Introduction

Previously, I summarized the hard margin SVM in "SVM implementation with python". Last time, we optimized by adding a constraint condition to the fine term, but this time we optimized it using a method called the active set method. I used ["Support Vector Machine"](https://www.amazon.co.jp/Support Vector Machine-Machine Learning Professional Series-Ichiro Takeuchi / dp / 4061529064) as a textbook.

Structure of this article

Introduction
Soft margin SVM
Main problem
Dual problem
Active set method
Implementation in python
Result
in conclusion

Soft margin SVM

Please refer to "Implementing SVM with python" for the introduction of SVM. Explains margin maximization, Lagrange undetermined multiplier method, and KKT conditions.

Main problem

In the soft margin SVM, the non-negative variables $ \ xi_i \ geq 0, i \ in [n] $ are introduced, and the constraints are defined as follows.

y_i(\boldsymbol w^T \boldsymbol x_i + b) \geq 1 - \xi_i, \ \ i \in [n]

$ \ Xi_ {i} $ makes the margin smaller than $ 1 $, allowing $ \ boldsymbol x_i $ to cross the margin and enter different classes. If a misclassification occurs, $ \ xi_ {i}> 1 $, so if $ \ sum_ {i \ in [n]} \ xi_ {i} $ is less than or equal to an integer $ K $, the misclassification will occur. The number is also less than $ K $. From this, it can be seen that misclassification can be suppressed by making $ \ sum_ {i \ in [n]} \ xi_ {i} $ as small as possible. Based on the above, the main problem of soft margin SVM is defined as follows.

\begin{align}
& \min_{\boldsymbol w, b, \boldsymbol \xi} \frac{1}{2}\|\boldsymbol w\|^2 + C\sum_{i \in [n]} \xi_{i} \\
& \\
& s.t. \ \ y_i(\boldsymbol w^T \boldsymbol x_i + b) \geq 1 - \xi_i, \ \ i \in [n] \\
& \\
& \ \ \ \ \ \ \ \ \xi_{i} \geq 0, \ \ i \in [n]
\end{align}

The coefficient $ C $ is a positive constant called the regularization coefficient. The first term of the objective function has the meaning of maximizing the margin. The second term suppresses the degree of violation of the original constraint $ \ boldsymbol w ^ T \ boldsymbol x_i + b \ geq 1 $ so that $ \ xi_ {i} $ is as small as possible. The regularization coefficient $ C $ is a parameter for adjusting the degree of this suppression. Increasing $ C $ approaches the hard margin, and at $ C = \ infty $, if the element $ \ boldsymbol \ xi $ has a value, an infinite value is added to the objective function, so $ \ boldsymbol \ xi $ Is always $ \ boldsymbol 0 $. On the contrary, if $ C $ is made smaller, misclassification will be tolerated.

Duality problem

Now, let us consider the dual representation of the main problem. Lagrange undetermined multiplier $ \ alpha_i \ geq 0, \ \ i \ in [n] $ and $ \ mu_i \ geq 0, \ \ i \ in [n] $ are introduced. The Lagrange function is defined as follows.

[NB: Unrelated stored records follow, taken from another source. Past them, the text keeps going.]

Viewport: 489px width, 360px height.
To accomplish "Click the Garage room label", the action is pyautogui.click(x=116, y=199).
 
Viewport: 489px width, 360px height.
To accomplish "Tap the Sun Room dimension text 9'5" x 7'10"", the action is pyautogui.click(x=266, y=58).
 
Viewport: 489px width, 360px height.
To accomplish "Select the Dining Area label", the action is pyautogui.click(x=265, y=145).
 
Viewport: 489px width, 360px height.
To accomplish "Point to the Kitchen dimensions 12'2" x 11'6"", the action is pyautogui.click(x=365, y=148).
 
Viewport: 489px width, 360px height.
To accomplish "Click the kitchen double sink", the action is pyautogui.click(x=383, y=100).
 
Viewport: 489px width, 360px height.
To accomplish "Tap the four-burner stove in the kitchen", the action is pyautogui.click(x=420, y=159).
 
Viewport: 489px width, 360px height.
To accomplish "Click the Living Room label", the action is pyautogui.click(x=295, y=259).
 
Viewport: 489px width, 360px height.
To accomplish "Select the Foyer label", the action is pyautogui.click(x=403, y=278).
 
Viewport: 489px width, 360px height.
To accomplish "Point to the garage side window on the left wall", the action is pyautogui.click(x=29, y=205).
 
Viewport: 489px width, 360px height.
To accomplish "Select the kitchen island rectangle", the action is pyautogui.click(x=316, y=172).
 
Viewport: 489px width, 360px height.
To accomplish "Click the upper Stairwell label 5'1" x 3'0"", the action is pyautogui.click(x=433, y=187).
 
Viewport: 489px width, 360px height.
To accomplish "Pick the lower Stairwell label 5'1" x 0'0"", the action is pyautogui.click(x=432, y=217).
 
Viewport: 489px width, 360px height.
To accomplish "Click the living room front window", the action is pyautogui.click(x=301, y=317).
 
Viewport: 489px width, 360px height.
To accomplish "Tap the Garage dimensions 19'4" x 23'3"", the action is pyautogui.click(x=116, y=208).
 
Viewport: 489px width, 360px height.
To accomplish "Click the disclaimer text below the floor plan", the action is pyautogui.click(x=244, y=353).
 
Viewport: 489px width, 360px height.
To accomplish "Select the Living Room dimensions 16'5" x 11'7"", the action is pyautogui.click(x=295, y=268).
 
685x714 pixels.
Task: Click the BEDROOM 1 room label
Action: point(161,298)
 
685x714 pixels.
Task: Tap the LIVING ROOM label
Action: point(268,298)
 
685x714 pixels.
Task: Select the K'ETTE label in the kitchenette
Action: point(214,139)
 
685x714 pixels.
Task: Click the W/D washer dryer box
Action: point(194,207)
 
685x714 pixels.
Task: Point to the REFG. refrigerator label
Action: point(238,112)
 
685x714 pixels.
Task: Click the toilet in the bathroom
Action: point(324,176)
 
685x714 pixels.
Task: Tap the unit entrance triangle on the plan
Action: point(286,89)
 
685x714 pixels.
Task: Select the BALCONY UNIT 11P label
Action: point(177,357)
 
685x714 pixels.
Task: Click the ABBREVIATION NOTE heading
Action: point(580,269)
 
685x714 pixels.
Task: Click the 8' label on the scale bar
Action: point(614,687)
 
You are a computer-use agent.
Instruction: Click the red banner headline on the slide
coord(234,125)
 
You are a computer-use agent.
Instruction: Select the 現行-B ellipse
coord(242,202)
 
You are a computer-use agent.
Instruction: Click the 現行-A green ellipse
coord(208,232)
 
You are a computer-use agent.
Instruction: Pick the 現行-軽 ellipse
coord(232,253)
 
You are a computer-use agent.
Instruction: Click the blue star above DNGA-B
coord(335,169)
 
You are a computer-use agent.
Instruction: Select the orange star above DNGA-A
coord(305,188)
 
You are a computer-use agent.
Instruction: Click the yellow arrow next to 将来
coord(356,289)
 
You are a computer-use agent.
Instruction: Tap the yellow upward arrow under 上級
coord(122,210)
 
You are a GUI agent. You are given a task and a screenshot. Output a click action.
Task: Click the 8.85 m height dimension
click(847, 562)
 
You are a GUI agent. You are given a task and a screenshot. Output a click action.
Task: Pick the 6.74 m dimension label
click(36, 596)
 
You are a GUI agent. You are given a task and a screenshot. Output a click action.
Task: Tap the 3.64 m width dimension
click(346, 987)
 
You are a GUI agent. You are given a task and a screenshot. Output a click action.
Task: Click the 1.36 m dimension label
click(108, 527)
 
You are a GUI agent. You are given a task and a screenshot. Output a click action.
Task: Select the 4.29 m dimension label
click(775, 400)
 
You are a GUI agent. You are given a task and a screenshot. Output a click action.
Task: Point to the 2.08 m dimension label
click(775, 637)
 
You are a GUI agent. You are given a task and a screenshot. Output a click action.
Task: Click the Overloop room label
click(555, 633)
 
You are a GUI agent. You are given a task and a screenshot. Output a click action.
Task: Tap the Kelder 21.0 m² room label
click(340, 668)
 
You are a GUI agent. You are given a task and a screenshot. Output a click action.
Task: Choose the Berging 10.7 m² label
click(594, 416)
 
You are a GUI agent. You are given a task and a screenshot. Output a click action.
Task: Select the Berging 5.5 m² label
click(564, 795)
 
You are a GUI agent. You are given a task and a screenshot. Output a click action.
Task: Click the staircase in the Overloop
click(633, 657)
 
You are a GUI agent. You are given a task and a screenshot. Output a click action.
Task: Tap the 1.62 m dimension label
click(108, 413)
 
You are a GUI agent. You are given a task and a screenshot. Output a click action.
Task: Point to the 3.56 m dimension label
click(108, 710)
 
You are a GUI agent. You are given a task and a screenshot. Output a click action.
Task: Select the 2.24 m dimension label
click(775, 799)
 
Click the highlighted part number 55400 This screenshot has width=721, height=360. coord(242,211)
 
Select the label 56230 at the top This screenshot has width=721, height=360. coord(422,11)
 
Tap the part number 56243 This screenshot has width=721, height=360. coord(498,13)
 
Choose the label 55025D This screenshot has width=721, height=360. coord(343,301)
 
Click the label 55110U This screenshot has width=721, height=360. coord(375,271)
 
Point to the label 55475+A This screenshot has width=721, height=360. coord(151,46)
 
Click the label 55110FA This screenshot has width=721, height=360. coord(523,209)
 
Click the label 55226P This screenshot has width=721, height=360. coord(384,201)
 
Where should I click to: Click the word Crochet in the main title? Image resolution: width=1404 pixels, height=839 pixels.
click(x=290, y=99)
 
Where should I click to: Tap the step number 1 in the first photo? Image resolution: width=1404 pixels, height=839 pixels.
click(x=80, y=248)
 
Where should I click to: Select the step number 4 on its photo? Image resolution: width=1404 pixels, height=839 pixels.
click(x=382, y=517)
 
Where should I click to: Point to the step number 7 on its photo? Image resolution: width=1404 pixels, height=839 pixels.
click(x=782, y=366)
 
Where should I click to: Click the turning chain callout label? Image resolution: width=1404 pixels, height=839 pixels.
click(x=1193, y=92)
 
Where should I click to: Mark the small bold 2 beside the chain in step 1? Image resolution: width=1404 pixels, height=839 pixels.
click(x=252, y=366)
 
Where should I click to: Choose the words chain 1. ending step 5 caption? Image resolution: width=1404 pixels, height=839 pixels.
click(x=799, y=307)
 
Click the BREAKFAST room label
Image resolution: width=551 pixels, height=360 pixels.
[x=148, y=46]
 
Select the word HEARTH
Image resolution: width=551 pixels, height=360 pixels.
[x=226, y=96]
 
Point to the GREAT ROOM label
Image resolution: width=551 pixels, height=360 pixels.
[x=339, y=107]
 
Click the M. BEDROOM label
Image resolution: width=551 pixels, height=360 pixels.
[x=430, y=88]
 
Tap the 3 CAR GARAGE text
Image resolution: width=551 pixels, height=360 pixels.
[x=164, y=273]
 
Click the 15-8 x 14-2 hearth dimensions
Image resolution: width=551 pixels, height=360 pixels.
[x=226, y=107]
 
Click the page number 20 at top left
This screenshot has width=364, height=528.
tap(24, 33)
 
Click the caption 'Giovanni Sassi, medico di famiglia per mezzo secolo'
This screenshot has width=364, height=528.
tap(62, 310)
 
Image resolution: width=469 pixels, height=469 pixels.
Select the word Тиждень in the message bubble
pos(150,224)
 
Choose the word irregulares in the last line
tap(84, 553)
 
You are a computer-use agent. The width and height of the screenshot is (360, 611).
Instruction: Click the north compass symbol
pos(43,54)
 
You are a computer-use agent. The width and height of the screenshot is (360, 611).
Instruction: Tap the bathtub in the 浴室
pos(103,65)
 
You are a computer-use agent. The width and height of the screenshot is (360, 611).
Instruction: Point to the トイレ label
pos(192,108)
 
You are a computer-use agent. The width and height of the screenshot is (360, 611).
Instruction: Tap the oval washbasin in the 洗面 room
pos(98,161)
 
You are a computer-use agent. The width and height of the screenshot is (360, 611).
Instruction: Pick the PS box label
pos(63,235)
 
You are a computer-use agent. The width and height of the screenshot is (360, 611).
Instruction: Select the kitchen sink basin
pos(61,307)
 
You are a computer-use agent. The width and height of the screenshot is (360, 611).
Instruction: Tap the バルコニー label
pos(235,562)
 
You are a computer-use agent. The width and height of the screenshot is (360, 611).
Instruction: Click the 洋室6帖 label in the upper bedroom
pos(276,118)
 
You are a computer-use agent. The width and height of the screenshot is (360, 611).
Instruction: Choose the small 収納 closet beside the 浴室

L(\boldsymbol w, b, \boldsymbol \xi, \boldsymbol \alpha, \boldsymbol \mu)
 = \frac{1}{2}\|\boldsymbol w\|^2 + C\sum_{i \in [n]} \xi_{i} - \sum_{i \in [n]} \alpha_i(y_i(\boldsymbol w^T \boldsymbol x_i + b) - 1 + \xi_i) - \sum_{i \in [n]} \mu_i \xi_i \tag{1}

The partial differential of $ L $ at $ \ boldsymbol w, b, \ boldsymbol \ xi $ is $ 0 $.

\begin{align}
& \frac{\partial L}{\partial \boldsymbol w} = \boldsymbol w - \sum_{i \in [n]}\alpha_{i}y_i{\boldsymbol{x}}_i = \boldsymbol 0 \tag{2} \\
& \\
& \frac{\partial L}{\partial b} = \sum_{i \in [n]}\alpha_{i}y_i = 0 \tag{3} \\
& \\
& \frac{\partial L}{\partial \xi_i} = C - \alpha_i - \mu_i = 0 \tag{4} \\
\end{align}

Substituting Eqs. (2), (3), and (4) into Eq. (1), the result is as follows.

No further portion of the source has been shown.